**PROVIDED RECORDS**:

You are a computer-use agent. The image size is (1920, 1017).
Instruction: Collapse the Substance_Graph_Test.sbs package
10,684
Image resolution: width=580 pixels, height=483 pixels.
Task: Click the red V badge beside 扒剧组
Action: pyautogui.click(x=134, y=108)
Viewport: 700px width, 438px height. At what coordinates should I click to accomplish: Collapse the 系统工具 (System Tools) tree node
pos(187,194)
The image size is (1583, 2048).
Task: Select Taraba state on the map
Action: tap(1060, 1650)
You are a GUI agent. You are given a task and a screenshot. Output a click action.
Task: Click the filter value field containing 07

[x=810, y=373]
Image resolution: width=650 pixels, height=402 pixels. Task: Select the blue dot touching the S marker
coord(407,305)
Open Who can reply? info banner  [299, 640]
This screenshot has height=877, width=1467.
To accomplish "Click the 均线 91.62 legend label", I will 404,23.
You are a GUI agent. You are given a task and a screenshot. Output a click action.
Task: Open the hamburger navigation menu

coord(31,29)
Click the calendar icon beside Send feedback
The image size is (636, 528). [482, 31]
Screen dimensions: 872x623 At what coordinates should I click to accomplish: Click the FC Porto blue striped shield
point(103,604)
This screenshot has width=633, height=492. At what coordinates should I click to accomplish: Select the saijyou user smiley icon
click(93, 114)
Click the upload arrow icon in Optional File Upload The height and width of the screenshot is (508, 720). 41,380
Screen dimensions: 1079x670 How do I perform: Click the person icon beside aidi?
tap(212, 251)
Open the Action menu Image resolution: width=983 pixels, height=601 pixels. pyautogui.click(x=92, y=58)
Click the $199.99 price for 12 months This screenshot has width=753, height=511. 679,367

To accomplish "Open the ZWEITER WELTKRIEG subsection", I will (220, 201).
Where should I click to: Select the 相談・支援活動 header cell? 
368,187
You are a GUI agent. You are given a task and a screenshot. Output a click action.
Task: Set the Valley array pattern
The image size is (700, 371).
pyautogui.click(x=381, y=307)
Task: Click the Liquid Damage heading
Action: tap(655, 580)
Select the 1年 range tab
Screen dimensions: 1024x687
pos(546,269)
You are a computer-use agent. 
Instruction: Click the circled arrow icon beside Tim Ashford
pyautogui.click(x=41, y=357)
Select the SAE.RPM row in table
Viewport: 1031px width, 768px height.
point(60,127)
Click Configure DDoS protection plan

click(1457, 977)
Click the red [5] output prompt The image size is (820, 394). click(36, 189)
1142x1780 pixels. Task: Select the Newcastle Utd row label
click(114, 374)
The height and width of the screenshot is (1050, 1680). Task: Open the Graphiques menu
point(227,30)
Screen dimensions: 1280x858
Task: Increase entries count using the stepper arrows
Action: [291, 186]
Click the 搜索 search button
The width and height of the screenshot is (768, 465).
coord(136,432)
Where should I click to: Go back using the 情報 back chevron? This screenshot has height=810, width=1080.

**WORK INSTRUCTIONS**: Take the lines from the one containing "1142x1780 pixels. Task: Select" to the last line of the material above and write them out exactly.

**SOLUTION FOR THIS TASK**:
1142x1780 pixels. Task: Select the Newcastle Utd row label
click(114, 374)
The height and width of the screenshot is (1050, 1680). Task: Open the Graphiques menu
point(227,30)
Screen dimensions: 1280x858
Task: Increase entries count using the stepper arrows
Action: [291, 186]
Click the 搜索 search button
The width and height of the screenshot is (768, 465).
coord(136,432)
Where should I click to: Go back using the 情報 back chevron? This screenshot has height=810, width=1080.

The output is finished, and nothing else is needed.